Пока Мурзик соображал, Цира подняла голову от листка и встряла:
— В «Вавилоне» и "о" и "а" есть. Головой бы думал, брат Энкиду.
— Цира! — зашипел я. — Ты мне весь педагогический процесс ломаешь.
Мурзик присел рядом с Цирой, но глаз от меня не отрывал. Вид у него был настороженный.
— А что, — тревожно спросил он, — не так что-то?
Клинья, выводимые Мурзиком, шатались и падали друг на друга, как пьяные. У Циры почерк был тонкий, неразборчивый, но уверенный. Даже самоуверенный какой-то.
— Дело такое, господин, — объяснил мне Мурзик шепотом, чтобы Цире не мешать. — Если я завтра эту контрольную хорошо напишу, корки дадут, что я грамотный. А с этими корками мне в редакцию ход открыт... Там привечают, если кто из эксплоатируемых творить захочет... Только баба эта кривоногая, она у них главная, оказывается, все исправляет и переправляет... Только имя оставляет, ну — подпись, то есть... Кто заметку сочинил...
— А про что заметки?
— Про разное. Про издевательства рабовладельцев. Про эксплоатацию. Про разные успехи...
— Чьи?
Цира подняла голову и сказала, что мы ей мешаем. Мы замолчали. Она снова уткнулась в мурзикову писанину, старательно шевеля губами над каждым словом.
Мурзик еще тише сказал:
— Про успехи — это если кто освободился благодаря партии или ловко обличил кровососа... Я у них за бескомпромиссного борца канаю. Потому что под смертным приговором хожу, чудом спасся, а новый хозяин смертным боем меня бьет. За это... вольнолюбивый и несгибаемый нрав.

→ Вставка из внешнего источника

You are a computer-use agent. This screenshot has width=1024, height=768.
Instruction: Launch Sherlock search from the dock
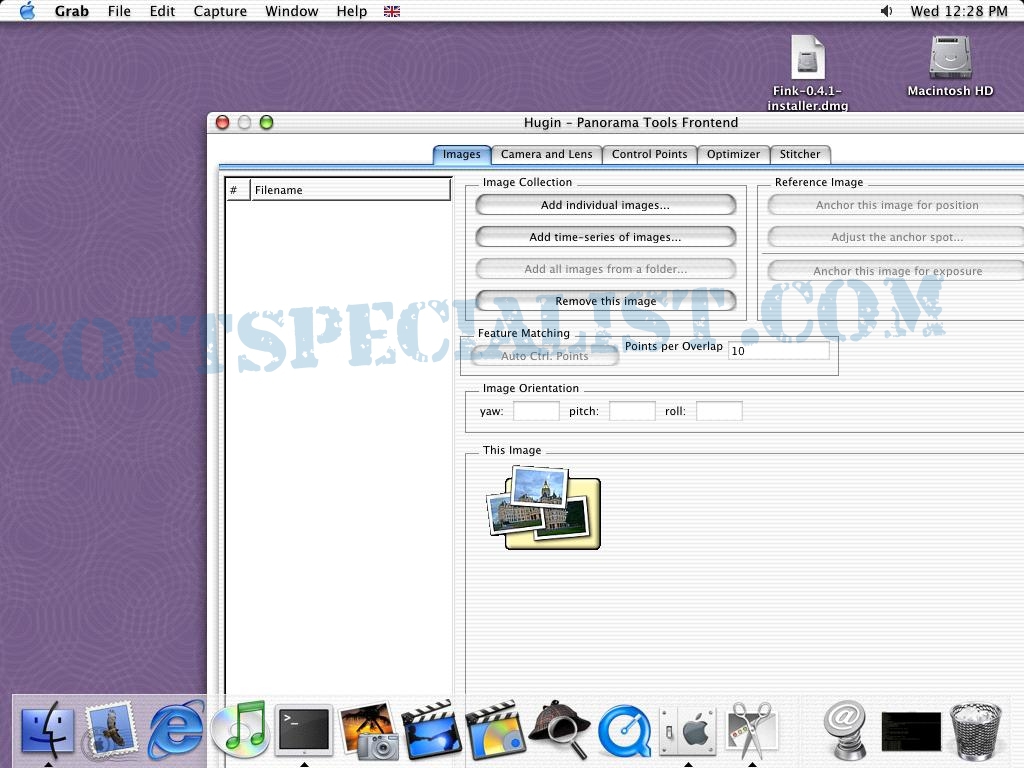coord(558,730)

— Это кто тебя смертным боем бьет? — спросил я, повысив голос. — Это я, что ли, тебя смертным боем бью?
Мурзик покраснел.
— Ну так а что...
— Да я на тебя две сотни сиклей выложил, на ублюдка, чтобы ты... А ты... Такое сказать! Про брата!..
Цира стукнула кулачком по столу.
— Вон из кухни! — прикрикнула она. — Оба!
Я резко встал и вышел. Мурзик поплелся за мной, бубня:
— Сами же велели... в доверие...
Я не отвечал. Я и сам не знал, что меня это так разобидит.